*Brano da leggere:*
+++
Alla base dell'esplosione di tanta vitalità costruttiva, dietro la presenza di così numerosi cantieri - prescindendo dai singoli committenti, dei quali spesso si conoscono i connotati (il vescovo Trasmondo, che rivestì pure la carica di abate di S. Clemente a Casauria, fu il costruttore delle cattedrali di Sulmona e Valva; il preposto Adenulfo per S. Liberatore alla Maiella; probabilmente Oderisio II, abate di Montecassino, per S. Pietro in Albe) - s'intravede un nodo di ben più vaste e complesse articolazioni. Il tratto che con sfumature diverse appare ugualmente incisivo per la vicina Campania va riconoscendosi principalmente nell'impulso provocato dalla ridefinizione e dall'ampliamento dell'assetto diocesano e delle sedi monastiche, non senza il concorso della nobiltà normanna in cerca di legittimazione e consenso (Lehmann-Brockhaus, 1983; Aceto, 1986a; 1986b).
+++
*Dati riportati:*

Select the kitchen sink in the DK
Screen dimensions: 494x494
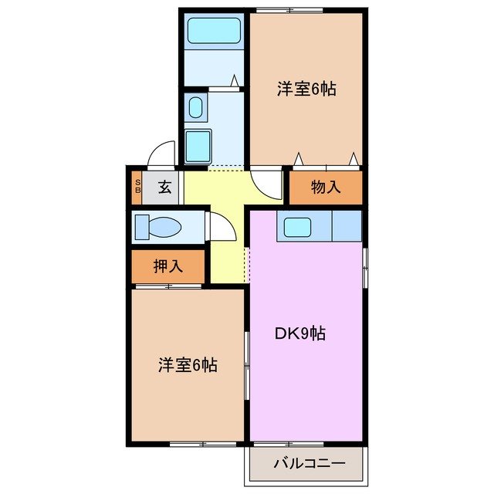pos(296,227)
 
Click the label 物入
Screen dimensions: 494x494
pos(326,187)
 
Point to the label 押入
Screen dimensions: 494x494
pos(168,266)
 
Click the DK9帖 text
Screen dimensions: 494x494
pos(300,333)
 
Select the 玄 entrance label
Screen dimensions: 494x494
pos(164,187)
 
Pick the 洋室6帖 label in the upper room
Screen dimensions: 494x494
pos(306,89)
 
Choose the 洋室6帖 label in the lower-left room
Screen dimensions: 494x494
pos(188,364)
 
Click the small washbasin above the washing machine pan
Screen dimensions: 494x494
pos(196,107)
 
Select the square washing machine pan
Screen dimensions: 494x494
pos(199,144)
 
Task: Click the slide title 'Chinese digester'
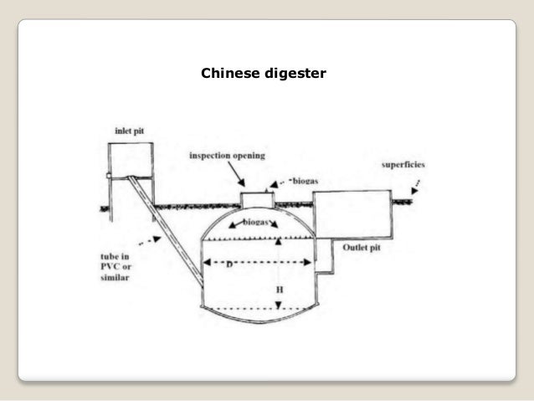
+++
*Consegne:*
1: Rispondi alle seguenti domande sul brano da leggere, una per riga:
(a) Chi fu il costruttore delle cattedrali di Sulmona e Valva?
(b) A quale edificio è associato il preposto Adenulfo?
(c) Di chi si menziona il concorso, oltre alla ridefinizione dell'assetto diocesano e delle sedi monastiche?
2: Elenca tutti i committenti indicati per nome nel brano da leggere.
3: Riassumi il brano da leggere in due frasi.

*Soluzioni degli esercizi:*
1:
(a) Il vescovo Trasmondo.
(b) S. Liberatore alla Maiella.
(c) Della nobiltà normanna in cerca di legittimazione e consenso.

2: Trasmondo, Adenulfo, Oderisio II

3: Dietro i numerosi cantieri, al di là dei singoli committenti come il vescovo Trasmondo, il preposto Adenulfo e probabilmente Oderisio II, si intravede un nodo di articolazioni ben più vaste e complesse. Il tratto principale, incisivo anche per la Campania, è l'impulso dato dalla ridefinizione e dall'ampliamento dell'assetto diocesano e delle sedi monastiche, con il concorso della nobiltà normanna in cerca di legittimazione e consenso.